A Practical Permanent Portfolio for the Long Term
Update October 5th: As explained in this post, I chose to have 30% of my portfolio in bond ETFs and gold, rather than allocating 50% of it to ETFs. Why? Because it doesn’t make sense for me to invest in a small-cap US ETF or a total stock market ETF, as outlined above, if I already have most of my portfolio in small stocks chosen with the Piotroski method. I would only be diluting the quality of my portfolio if I did that. The information is this post is still relevant if you want an easy to use portfolio based on ETFs, which ensures maximum diversification and peace of mind in a way that a stock-picking portfolio simply cannot.
You may already have noticed that this blog, and especially the posts on stock market investing, are geared towards science-based investing. My method of choice for stock-picking is the Piotroski F-Score (sometimes called ‘Z-Score’) which focuses on a 9-point test to determine whether a stock has been improving its financials over the last year.
But when you invest, it’s not just important to think about what works, but also about what is actually practical for you. In order to avoid carrying too much risk, I’ve set trailing stop loss orders at around 15% of the stock price to make sure there can be no 2008-style surprises. Sometimes a stock may be sold this way even though I would have preferred to keep it, but it is more practical for me to use stop loss orders because they make me sleep easily at night.
So investing in a way that’s practical for you means thinking about the kind of volatility and losses you’re willing and able to endure. If you’re not certain that you can withstand a 20% decline in your portfolio value, don’t invest in a way that makes such declines possible, i.e. diversify properly and use stop loss orders. It’s not an exact science, because even with stop loss orders your order is executed at the next available market price, so there’s still a chance you’ll lose more than the stop loss level, but your loss will be limited in either case. That’s what it’s about: reducing the probability of huge losses.
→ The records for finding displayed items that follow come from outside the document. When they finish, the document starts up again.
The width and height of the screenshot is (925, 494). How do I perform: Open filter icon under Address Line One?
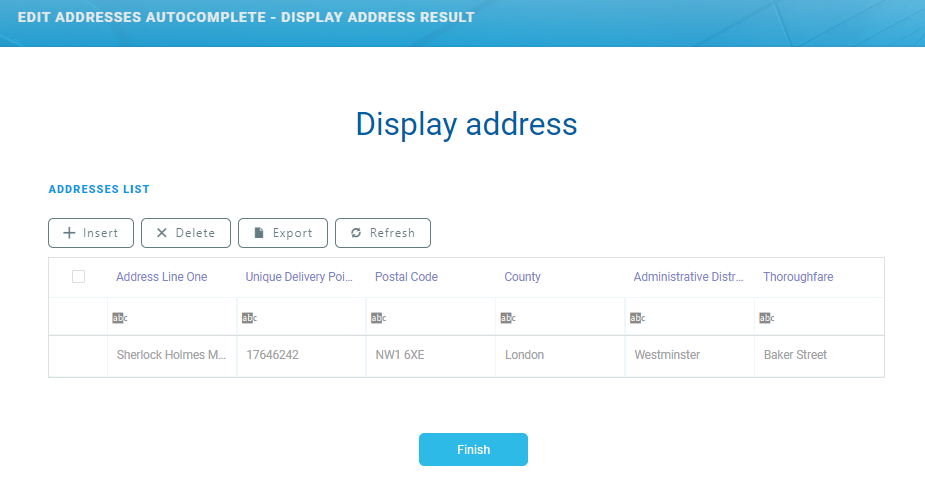tap(119, 318)
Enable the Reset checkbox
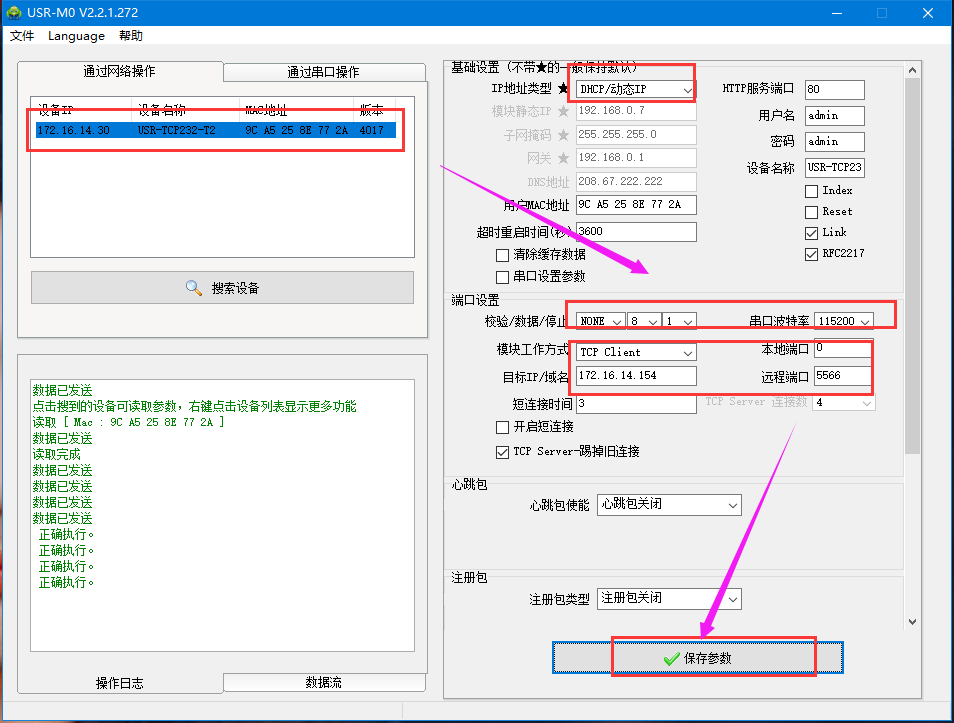This screenshot has width=954, height=723. (x=811, y=212)
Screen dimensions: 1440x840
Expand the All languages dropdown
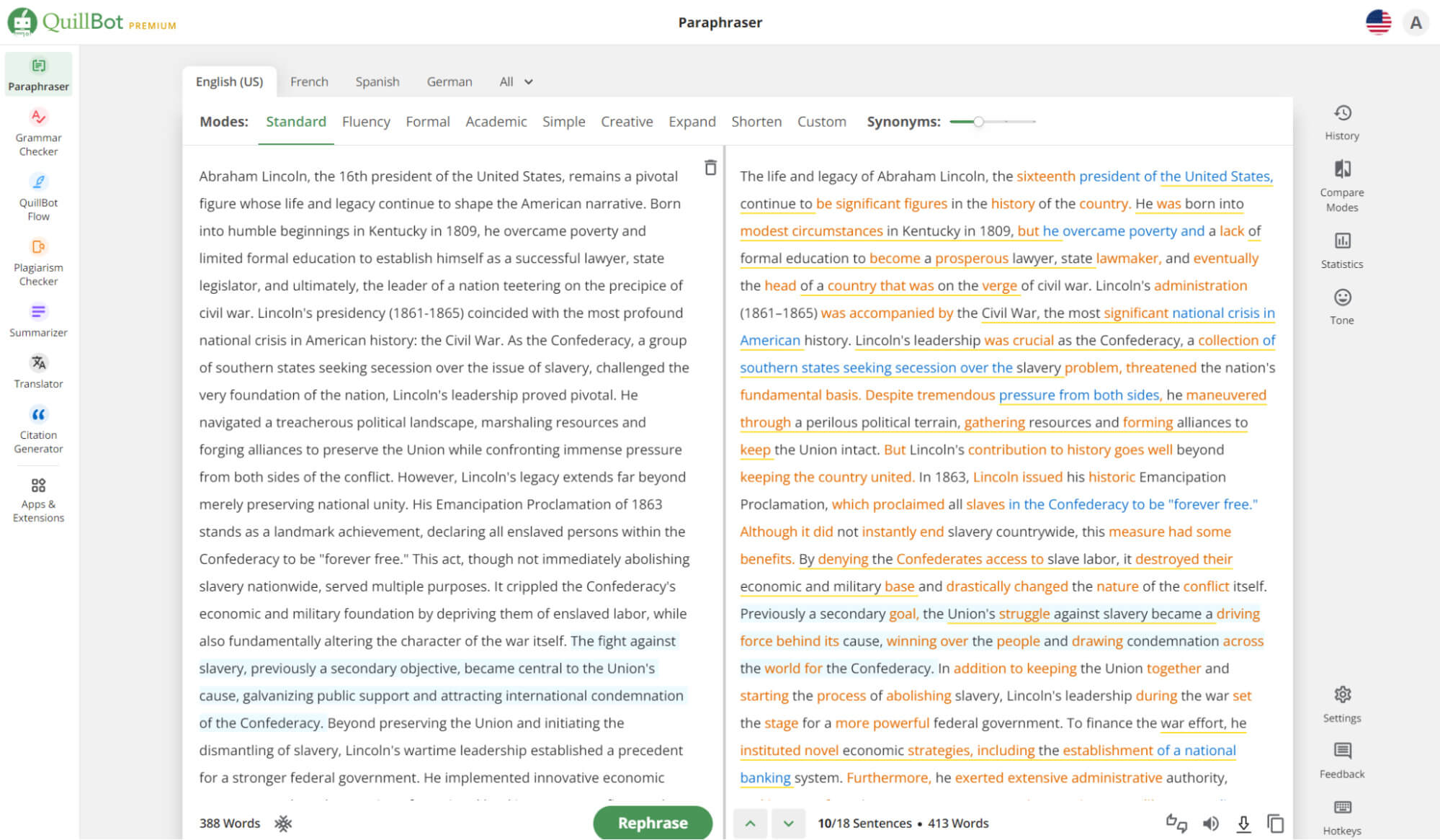point(516,81)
Another strategy you can use is to split your portfolio in different asset categories. Some recommend a 50/50 split between stocks and bonds, and that’s a good starting point. I’ve personally decided to setup an Index ETF portfolio after reading more about the Boglehead’s strategy.
So what is an Index ETF portfolio?
An Index ETF is a fund traded like a stock, so you can sell and buy it whenever you want during the day. It represents a specific index of stocks, so it’s a basket of stocks, which means diversification is built-in. You could, in fact, invest your whole investment budget in a single Index ETF mirroring the SP500. It would not be the worst strategy out there: you’d have limited volatility, limited risk and you’d be sure that if a crisis like 2007/8 happens, you’ll bounce back, because the US stock market as a whole will not go away anytime soon. The same thing is true for European indexes or Asian indexes, basically anywhere that’s geopolitically stable is a good bet.
Basically, a portfolio made up of index ETFs is a ‘permanent portfolio’ that you don’t have to trade in or out of or keep track of frequently because it just takes care of itself if you leave it alone. Sometimes you should rebalance (every 6 or 12 months) to make sure the allocation is still balanced the way you wanted, but other than that there is not much you need to do.
Why would I want to invest half of my budget into an ETF portfolio, if I’m making such fabulous gains by picking individual stocks? Well, stocks rise when the market as a whole rises. During bear markets or crises, it’s difficult to gain anything this way. Throughout the years, I will probably earn more if I stick to picking individual stocks, but the highest return is not the only criterion for me. A major factor is also my ability to continue with this investment strategy. Allocating half of my funds to an index ETF portfolio makes sure that, even if my ups will not be as high as they could be with pure stock-picking, my downs won’t be as low, either. So I’m reducing the overall volatility and risk of my portfolio.
What will my ETF portfolio look like? It’s based on the ‘Coffeehouse portfolio
’ which is described in a popular investment book and also referred to by the Bogleheads
. I’ve modified it a bit for my needs:
- 40% bonds
- 10% gold
- 10% emerging markets
- 10% developed markets
- 10% REITs
- 10% small-cap US stocks
- 10% total US stock market
This ensures a relatively low volatility, and the bonds and gold will reduce the risk of huge crashes, because those are typically safe-haven assets for people when the stock market gets choppy.